### SHORT EXERCISE
Lay out the rows below as a JSON list of strings, one string per line with blank lines omitted, beginning at the line containing "The height and width of the screenshot is (308, 442)." and ending after the line containing "click(85, 10)".

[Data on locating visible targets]
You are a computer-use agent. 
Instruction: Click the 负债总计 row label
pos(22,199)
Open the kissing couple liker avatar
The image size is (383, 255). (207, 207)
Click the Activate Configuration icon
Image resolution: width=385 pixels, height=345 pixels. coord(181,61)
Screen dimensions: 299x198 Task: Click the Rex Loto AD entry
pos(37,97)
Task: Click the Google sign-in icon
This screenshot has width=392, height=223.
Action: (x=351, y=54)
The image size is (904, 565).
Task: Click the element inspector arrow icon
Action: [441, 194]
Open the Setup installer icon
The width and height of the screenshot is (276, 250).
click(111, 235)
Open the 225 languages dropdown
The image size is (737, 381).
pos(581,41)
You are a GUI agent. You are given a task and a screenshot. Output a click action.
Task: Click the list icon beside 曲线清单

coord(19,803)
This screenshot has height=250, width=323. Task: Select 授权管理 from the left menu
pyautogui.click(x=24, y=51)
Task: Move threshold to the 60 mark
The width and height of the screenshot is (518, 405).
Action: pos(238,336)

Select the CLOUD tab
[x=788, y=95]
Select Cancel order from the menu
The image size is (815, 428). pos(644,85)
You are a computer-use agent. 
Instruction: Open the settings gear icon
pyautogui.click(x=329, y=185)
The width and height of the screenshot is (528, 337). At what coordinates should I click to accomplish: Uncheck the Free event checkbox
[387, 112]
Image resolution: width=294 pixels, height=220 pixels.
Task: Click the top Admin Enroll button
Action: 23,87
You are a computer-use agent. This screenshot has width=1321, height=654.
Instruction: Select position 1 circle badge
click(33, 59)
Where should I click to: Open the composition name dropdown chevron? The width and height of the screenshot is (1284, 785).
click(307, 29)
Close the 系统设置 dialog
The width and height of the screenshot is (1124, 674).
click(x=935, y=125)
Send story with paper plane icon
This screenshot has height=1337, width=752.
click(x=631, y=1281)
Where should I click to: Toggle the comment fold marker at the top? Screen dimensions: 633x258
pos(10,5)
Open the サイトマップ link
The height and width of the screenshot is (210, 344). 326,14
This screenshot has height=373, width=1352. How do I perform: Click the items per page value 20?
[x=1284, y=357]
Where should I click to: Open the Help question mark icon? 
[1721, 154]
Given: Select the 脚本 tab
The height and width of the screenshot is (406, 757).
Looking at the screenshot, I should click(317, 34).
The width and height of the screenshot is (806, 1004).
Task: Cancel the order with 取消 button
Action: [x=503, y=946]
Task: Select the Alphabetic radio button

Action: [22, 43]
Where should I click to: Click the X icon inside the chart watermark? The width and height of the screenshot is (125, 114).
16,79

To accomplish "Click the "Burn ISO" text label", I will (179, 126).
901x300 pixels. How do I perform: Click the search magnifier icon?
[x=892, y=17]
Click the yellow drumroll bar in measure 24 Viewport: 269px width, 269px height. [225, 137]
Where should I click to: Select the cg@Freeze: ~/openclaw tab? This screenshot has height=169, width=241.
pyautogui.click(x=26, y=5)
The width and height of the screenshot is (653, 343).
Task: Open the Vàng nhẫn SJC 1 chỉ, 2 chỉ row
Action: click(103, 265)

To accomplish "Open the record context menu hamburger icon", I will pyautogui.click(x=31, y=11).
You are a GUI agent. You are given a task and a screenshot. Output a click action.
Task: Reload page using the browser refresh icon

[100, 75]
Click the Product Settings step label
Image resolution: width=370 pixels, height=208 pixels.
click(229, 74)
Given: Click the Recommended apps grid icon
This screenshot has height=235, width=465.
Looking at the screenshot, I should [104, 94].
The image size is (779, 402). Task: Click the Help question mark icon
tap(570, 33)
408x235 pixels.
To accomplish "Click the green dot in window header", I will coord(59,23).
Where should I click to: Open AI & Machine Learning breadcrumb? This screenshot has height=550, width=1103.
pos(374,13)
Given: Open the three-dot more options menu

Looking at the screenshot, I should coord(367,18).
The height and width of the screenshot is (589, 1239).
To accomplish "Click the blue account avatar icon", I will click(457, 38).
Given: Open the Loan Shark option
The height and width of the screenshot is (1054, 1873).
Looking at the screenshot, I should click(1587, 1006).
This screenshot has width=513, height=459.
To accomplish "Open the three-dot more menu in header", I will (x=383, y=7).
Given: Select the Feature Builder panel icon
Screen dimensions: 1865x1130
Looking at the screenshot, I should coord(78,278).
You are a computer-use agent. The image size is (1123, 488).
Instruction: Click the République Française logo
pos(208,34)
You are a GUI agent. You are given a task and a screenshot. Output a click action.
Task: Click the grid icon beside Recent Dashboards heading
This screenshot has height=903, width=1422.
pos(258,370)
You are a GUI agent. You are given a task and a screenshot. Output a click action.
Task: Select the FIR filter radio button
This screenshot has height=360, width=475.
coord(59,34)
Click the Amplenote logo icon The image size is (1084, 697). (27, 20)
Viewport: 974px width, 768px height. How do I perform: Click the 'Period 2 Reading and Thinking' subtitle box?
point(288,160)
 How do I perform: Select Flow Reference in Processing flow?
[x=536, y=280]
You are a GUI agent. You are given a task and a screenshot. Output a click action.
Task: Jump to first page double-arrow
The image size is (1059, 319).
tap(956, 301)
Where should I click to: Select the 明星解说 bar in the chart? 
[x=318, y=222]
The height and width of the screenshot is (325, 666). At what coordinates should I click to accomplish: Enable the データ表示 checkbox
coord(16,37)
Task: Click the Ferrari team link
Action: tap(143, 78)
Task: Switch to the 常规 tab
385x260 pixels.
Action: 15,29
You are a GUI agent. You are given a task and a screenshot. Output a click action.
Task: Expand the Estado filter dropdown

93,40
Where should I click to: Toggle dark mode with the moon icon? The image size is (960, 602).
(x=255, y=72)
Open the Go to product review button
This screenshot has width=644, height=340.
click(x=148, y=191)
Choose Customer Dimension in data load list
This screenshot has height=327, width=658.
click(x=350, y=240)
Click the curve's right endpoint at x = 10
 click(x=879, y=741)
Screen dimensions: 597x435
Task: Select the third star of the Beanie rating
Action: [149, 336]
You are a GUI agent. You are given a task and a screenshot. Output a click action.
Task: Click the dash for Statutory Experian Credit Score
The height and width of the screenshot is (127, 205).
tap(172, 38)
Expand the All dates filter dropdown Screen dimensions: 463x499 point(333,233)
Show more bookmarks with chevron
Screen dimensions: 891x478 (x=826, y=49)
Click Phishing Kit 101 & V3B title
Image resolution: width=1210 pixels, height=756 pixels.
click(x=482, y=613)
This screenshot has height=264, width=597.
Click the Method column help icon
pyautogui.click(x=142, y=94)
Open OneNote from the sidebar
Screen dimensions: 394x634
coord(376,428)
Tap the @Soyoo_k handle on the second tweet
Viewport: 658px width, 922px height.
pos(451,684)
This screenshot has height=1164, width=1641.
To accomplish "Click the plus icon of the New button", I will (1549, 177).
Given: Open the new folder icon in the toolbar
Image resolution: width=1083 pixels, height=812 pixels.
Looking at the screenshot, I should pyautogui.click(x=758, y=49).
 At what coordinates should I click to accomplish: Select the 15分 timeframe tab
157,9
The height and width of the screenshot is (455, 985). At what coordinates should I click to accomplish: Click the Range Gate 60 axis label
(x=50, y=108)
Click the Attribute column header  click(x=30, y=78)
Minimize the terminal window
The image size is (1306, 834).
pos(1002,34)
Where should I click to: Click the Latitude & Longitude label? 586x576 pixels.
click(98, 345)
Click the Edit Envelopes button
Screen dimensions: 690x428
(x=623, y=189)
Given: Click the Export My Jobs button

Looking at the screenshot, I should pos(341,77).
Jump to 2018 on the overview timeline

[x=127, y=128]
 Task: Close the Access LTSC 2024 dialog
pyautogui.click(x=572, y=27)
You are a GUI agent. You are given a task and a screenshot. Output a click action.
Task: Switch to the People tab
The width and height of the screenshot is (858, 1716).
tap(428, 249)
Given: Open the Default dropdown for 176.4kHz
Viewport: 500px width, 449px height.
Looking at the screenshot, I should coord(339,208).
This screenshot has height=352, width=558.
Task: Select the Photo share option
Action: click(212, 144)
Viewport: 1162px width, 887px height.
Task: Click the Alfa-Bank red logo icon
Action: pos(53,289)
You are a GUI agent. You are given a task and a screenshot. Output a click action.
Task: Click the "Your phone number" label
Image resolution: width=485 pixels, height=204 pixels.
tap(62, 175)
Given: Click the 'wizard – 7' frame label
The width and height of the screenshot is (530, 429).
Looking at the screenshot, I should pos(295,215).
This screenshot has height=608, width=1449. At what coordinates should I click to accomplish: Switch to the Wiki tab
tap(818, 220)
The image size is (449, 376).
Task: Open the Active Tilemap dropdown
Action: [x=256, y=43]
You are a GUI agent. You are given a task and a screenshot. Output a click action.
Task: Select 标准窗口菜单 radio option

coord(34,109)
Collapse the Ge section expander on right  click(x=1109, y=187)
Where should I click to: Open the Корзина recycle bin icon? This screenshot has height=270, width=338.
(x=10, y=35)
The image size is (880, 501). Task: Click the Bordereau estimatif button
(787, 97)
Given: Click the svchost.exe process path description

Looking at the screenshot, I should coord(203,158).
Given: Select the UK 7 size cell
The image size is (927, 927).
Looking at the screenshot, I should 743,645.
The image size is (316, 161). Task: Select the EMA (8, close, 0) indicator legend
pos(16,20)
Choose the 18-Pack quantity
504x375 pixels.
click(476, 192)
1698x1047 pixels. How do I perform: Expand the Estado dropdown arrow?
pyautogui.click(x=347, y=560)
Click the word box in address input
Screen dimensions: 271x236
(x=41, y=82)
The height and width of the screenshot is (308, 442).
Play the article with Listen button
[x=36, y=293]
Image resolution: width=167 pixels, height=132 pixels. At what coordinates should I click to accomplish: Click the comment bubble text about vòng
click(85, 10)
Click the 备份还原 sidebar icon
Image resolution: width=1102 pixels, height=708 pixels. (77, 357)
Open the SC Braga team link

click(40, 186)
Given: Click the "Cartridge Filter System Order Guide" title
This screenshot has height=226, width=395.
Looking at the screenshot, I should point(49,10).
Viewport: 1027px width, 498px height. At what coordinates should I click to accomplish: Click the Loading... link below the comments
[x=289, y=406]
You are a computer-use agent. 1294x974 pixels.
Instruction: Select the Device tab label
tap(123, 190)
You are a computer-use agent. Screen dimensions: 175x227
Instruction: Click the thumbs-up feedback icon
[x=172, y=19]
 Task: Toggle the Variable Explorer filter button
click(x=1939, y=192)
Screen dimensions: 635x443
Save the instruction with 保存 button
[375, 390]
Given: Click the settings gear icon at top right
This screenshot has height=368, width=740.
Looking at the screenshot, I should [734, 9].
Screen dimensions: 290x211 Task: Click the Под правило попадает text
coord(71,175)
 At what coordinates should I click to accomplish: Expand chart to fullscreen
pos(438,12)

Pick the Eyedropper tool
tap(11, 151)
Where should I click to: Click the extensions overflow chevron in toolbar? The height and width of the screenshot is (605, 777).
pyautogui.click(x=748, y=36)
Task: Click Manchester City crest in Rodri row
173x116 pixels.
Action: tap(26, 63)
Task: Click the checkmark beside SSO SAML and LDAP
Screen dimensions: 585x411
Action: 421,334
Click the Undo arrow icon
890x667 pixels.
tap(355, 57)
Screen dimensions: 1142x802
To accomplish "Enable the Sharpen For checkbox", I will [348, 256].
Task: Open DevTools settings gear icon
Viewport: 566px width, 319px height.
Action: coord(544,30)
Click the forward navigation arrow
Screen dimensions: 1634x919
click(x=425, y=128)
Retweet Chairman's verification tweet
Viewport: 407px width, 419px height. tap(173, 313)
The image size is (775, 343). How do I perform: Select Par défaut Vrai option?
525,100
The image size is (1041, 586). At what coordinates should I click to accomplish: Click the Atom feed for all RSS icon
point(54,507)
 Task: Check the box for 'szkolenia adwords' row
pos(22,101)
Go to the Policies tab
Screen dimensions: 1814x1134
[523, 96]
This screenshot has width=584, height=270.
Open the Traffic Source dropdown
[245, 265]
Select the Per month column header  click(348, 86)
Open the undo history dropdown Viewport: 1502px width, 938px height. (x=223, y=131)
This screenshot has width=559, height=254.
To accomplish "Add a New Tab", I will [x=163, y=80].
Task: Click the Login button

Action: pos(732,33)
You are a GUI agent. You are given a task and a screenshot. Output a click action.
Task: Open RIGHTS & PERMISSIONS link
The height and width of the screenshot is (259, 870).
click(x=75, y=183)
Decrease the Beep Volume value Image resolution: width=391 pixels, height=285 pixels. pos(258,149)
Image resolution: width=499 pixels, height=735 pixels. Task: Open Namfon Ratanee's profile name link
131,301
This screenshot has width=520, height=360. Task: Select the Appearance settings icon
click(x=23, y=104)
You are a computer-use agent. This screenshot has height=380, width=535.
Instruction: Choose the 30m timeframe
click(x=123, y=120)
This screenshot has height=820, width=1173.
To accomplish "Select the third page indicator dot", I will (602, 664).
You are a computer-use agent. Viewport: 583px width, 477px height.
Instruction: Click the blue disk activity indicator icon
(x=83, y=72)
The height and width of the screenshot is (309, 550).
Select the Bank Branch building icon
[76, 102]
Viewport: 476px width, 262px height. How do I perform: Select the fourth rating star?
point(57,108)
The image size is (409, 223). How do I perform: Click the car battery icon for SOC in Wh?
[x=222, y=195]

### CORRECT RESULT
[
  "The height and width of the screenshot is (308, 442).",
  "Play the article with Listen button",
  "[x=36, y=293]",
  "Image resolution: width=167 pixels, height=132 pixels. At what coordinates should I click to accomplish: Click the comment bubble text about vòng",
  "click(85, 10)"
]